[Saved data entries]
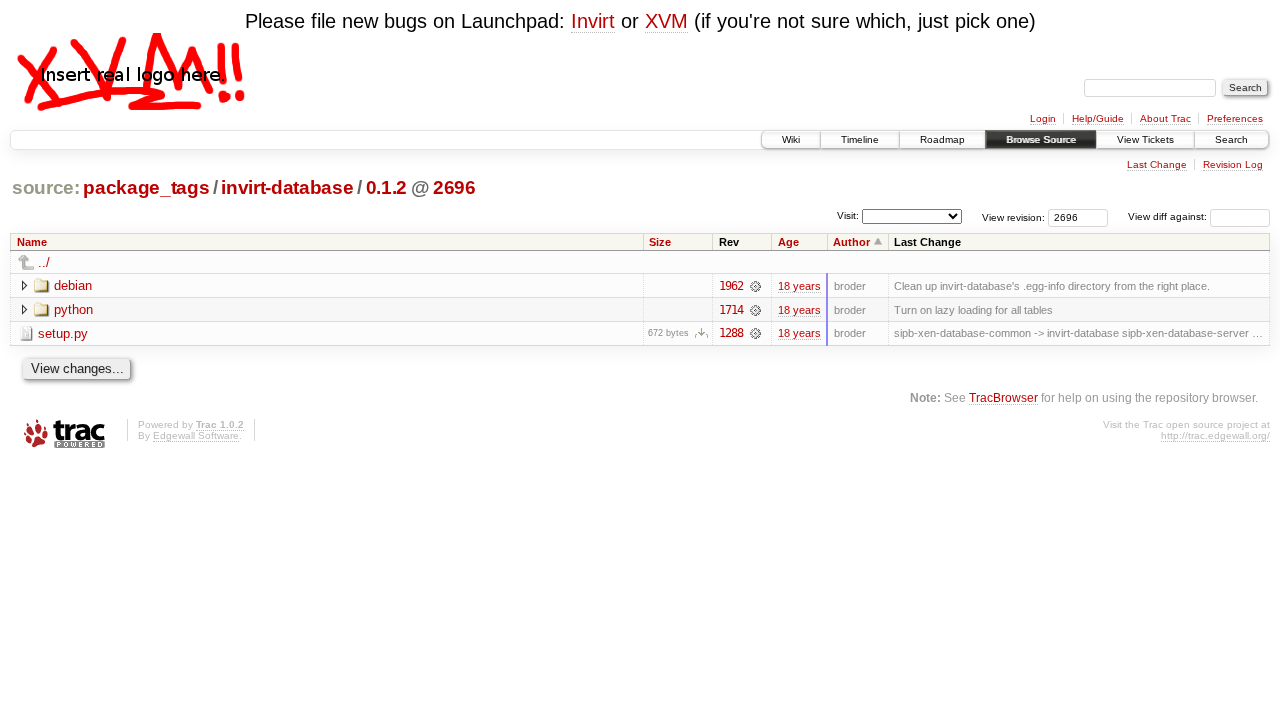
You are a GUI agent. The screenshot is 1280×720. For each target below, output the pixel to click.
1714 (731, 310)
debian (73, 285)
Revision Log (1233, 164)
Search (1231, 139)
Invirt (593, 21)
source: (46, 187)
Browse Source (1041, 139)
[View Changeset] (755, 286)
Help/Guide (1098, 118)
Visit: (848, 215)
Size (660, 242)
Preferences (1235, 118)
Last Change (1157, 164)
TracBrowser (1003, 397)
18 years (799, 286)
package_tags (146, 187)
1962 (731, 286)
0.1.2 (386, 187)
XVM (666, 21)
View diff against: (1169, 216)
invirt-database (287, 187)
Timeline (860, 139)
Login (1043, 118)
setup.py (63, 333)
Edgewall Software (196, 435)
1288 (731, 333)
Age (788, 242)
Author (851, 242)
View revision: (1013, 216)
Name (32, 242)
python (73, 309)
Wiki (791, 139)
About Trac (1165, 118)
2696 (454, 187)
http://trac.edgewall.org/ (1215, 435)
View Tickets (1145, 139)
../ (44, 262)
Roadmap (942, 139)
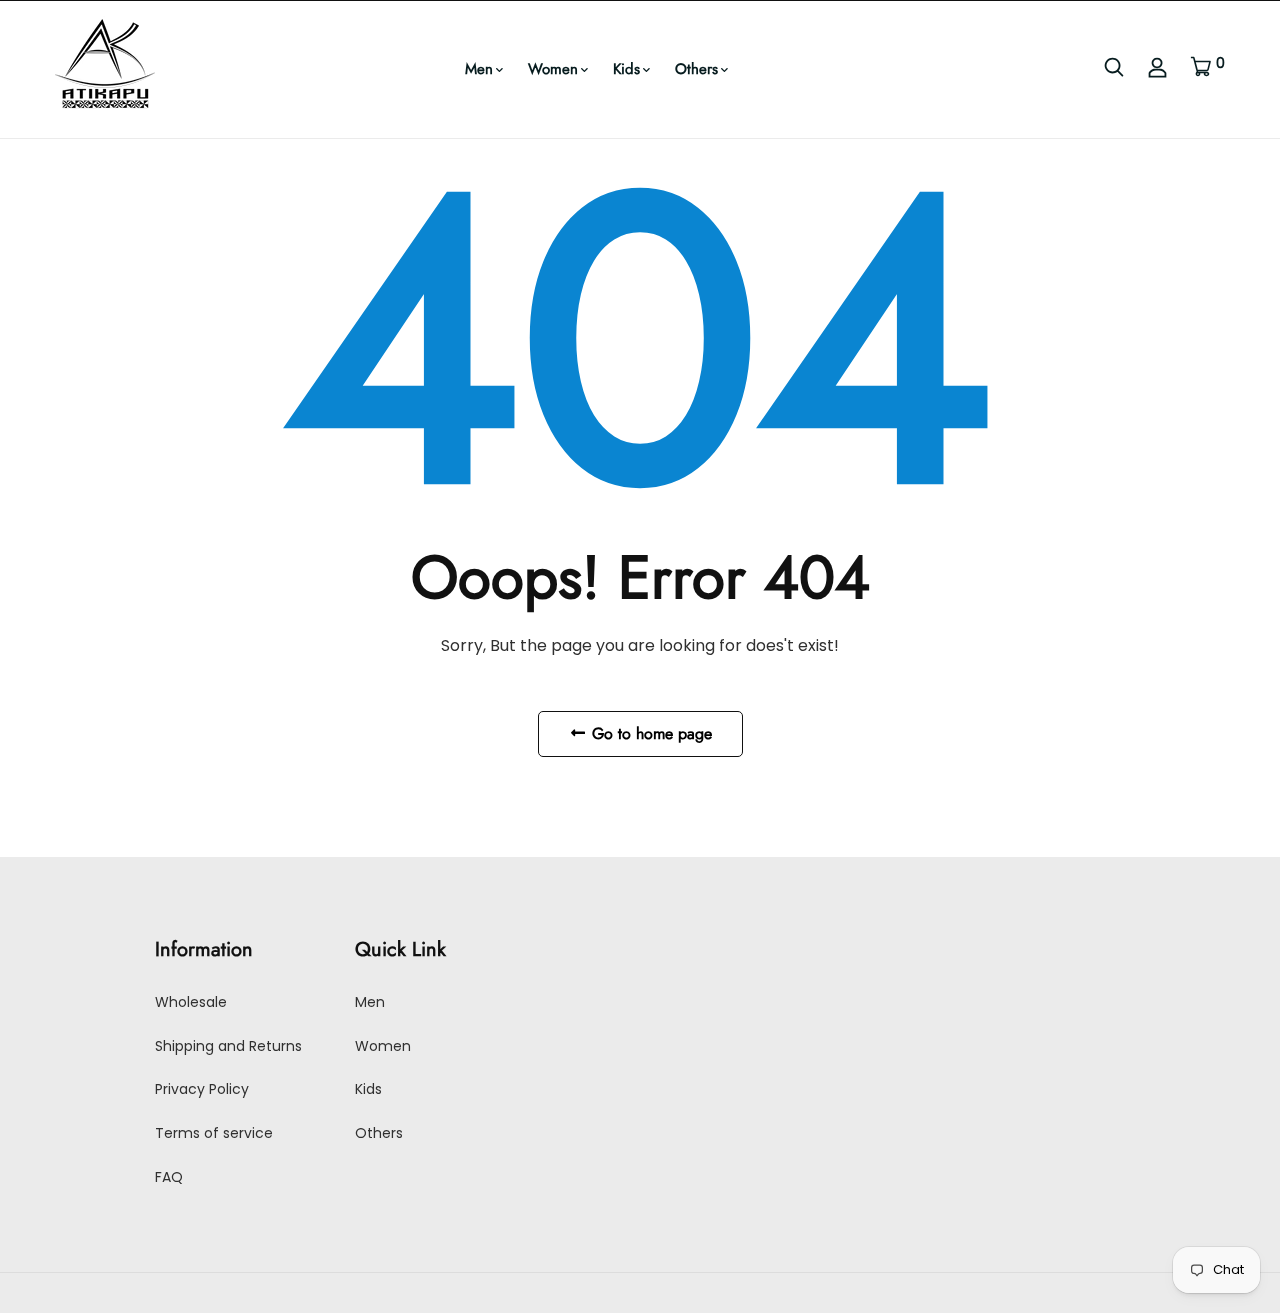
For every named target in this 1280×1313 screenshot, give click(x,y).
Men (479, 69)
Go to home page (649, 733)
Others (696, 69)
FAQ (169, 1177)
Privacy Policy (202, 1089)
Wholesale (191, 1002)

▸ **Aim of the task**:
The answer is the lines above between the line holding "Visit: (848, 215)" and the line holding "View diff against: (1169, 216)", inclusive, each written out exactly, and no others.

▸ **Response**:
Visit: (848, 215)
Size (660, 242)
Preferences (1235, 118)
Last Change (1157, 164)
TracBrowser (1003, 397)
18 years (799, 286)
package_tags (146, 187)
1962 (731, 286)
0.1.2 (386, 187)
XVM (666, 21)
View diff against: (1169, 216)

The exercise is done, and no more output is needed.